Take three functions returning prvalue, lvalue, xvalue:

int   f();
int&  f(int);
int&& f(int, int);

and call them via a function returning decltype(auto)

decltype(auto) returnsDecltypeOf(auto... x) {
    return f(x...);
}

This seems to work the way one would expect:

static_assert(std::is_same_v<decltype(returnsDecltypeOf()),    int>);
static_assert(std::is_same_v<decltype(returnsDecltypeOf(1)),   int&>);
static_assert(std::is_same_v<decltype(returnsDecltypeOf(1,1)), int&&>);

but if I change decltype(auto) to auto&&,

auto&& returnsAutoRefRef(auto... x) {
    return f(x...);
}

things change:

static_assert(std::is_same_v<decltype(returnsAutoRefRef()),    int&&>);
static_assert(std::is_same_v<decltype(returnsAutoRefRef(1)),   int&>);
static_assert(std::is_same_v<decltype(returnsAutoRefRef(1,1)), int&&>);

I see the obvious difference that returnsAutoRefRef always returns a reference, so it can do the wrong thing, e.g. in the case of f(), where it will return a prvalue expression through an auto&& return value, which will be a dangling int&&.
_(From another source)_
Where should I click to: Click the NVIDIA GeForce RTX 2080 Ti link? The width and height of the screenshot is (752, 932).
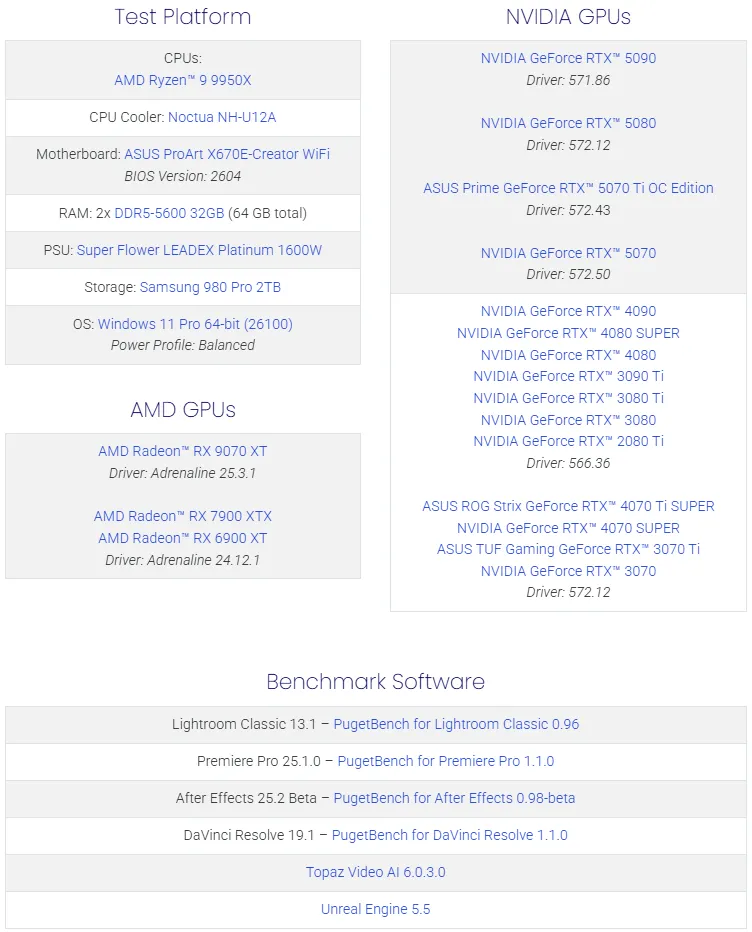(568, 441)

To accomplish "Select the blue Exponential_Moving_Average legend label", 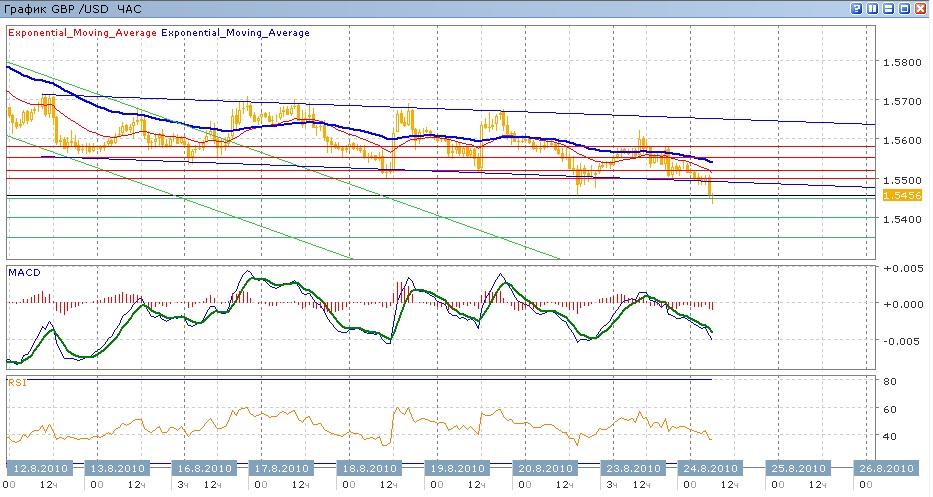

Therefore it looks like decltype(auto) (or, if we plan to leverage SFINAE, even better -> decltype(return-expr)) is indeed the way to go to perfect forward the return expression back to the caller.

So my question is, when would I want to return auto&&? Why couldn't I just do decltype(auto)?

---

As far as I understand C++, a leading return type of decltype(auto) is the same thing as leading auto + trailing -> decltype(return expression), besides the fact that the latter is SFINAE-friendly and the former is not. Now, I'm not sure how much this SFINAE-specific thing influences the answer to the question!

Answer 1

There are exactly two cases where decltype(auto) is different from auto&&.

As you've noted, when you return a prvalue, decltype(auto) returns by value, and auto&& returns a dangling rvalue reference (probably undesireable).

The second case is when you return an entity directly. E.g.:

struct X {
    int i;
    decltype(auto) return_entity() { return i; }
    decltype(auto) return_expression() { return (i); }
};

static_assert(std::is_same_v<decltype(X{}.return_entity()), int>);
static_assert(std::is_same_v<decltype(X{}.return_expression()), int&>);

(Because decltype(i) is int, but decltype((i)) is int&).

---

In every other scenario they are the same. You may want to use auto&& to emphasise you are returning a reference, or decltype(auto) to emphasise you are perfect forwarding something.

As an example, this documentation for std::forward_like is shown as returning auto&& because it always returns a reference.

But if you could possibly return a prvalue, decltype(auto) is obviously preferable.